• _Exercise details_: From the line with "Screen dimensions: 486x511" to the line with "This screenshot has height=889, width=1372.", retype every line exactly, including those two, and leave out the rest of the data below.

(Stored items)
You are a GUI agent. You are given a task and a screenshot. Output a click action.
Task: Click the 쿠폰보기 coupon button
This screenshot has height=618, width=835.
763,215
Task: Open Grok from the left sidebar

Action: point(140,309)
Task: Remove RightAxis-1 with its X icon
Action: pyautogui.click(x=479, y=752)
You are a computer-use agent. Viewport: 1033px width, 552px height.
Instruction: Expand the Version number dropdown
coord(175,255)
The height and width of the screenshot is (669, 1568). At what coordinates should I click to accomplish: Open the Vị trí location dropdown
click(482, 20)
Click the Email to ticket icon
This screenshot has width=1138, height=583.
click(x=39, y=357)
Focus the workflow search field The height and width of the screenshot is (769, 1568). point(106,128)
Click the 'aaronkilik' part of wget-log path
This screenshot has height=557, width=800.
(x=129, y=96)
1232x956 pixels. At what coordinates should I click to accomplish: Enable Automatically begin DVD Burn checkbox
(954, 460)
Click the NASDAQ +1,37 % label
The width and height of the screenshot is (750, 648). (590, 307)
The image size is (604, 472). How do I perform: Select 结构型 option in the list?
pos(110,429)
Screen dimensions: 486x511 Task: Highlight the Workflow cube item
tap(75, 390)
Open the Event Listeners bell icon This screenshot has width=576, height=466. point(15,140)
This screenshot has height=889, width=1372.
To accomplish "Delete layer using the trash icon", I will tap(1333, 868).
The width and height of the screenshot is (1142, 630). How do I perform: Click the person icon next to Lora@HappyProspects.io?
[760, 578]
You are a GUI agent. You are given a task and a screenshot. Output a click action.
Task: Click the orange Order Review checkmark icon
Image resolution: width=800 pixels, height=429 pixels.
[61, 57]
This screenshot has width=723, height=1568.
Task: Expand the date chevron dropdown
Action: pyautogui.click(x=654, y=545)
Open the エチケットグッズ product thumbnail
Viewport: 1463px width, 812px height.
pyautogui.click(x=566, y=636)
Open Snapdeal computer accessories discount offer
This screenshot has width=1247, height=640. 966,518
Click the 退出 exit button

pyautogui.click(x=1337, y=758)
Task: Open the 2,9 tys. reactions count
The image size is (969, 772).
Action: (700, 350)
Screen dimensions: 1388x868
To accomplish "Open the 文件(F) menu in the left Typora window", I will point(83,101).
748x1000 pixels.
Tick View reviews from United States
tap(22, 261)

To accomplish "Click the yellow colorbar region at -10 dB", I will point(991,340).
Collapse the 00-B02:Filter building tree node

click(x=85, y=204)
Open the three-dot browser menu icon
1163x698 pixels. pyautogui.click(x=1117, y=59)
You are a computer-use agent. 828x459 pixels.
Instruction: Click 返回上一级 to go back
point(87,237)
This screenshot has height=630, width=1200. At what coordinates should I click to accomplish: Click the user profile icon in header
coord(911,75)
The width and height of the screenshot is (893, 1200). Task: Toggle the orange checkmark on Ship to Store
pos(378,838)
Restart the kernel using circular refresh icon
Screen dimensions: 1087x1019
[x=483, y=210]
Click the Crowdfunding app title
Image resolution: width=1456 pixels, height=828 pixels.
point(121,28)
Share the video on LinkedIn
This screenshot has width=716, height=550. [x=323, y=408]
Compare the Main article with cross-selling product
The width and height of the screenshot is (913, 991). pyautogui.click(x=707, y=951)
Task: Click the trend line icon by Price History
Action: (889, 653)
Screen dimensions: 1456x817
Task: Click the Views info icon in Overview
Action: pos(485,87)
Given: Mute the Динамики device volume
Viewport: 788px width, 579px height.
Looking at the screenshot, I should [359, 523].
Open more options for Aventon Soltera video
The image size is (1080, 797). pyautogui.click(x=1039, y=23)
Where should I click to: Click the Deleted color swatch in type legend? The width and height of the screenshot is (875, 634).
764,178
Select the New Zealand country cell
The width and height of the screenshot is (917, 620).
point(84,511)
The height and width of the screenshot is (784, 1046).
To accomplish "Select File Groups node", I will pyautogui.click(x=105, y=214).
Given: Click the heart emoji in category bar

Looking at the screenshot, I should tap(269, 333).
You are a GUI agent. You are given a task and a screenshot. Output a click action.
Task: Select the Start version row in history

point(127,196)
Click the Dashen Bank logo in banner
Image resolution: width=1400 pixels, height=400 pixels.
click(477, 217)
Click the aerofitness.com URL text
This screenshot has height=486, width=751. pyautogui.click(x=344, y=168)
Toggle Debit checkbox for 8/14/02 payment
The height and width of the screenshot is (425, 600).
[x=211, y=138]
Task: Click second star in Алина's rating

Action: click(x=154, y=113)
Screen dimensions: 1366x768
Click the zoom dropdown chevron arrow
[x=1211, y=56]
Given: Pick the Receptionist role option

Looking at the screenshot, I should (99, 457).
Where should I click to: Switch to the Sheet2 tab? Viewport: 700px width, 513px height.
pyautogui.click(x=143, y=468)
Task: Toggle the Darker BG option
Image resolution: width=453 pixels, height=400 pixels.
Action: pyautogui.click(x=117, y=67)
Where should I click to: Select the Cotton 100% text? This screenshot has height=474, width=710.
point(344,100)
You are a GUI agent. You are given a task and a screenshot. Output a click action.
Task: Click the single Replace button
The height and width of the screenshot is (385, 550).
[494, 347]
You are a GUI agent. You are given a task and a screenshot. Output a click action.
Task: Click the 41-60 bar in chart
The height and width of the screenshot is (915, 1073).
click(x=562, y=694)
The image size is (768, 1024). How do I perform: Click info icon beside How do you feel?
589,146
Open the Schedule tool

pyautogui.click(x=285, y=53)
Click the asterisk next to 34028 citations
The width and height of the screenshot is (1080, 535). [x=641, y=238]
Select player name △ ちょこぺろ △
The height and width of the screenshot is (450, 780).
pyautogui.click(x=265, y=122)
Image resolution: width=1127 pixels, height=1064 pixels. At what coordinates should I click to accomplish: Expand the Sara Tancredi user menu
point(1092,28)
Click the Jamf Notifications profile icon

• _Answer space_:
Screen dimensions: 486x511 Task: Highlight the Workflow cube item
tap(75, 390)
Open the Event Listeners bell icon This screenshot has width=576, height=466. point(15,140)
This screenshot has height=889, width=1372.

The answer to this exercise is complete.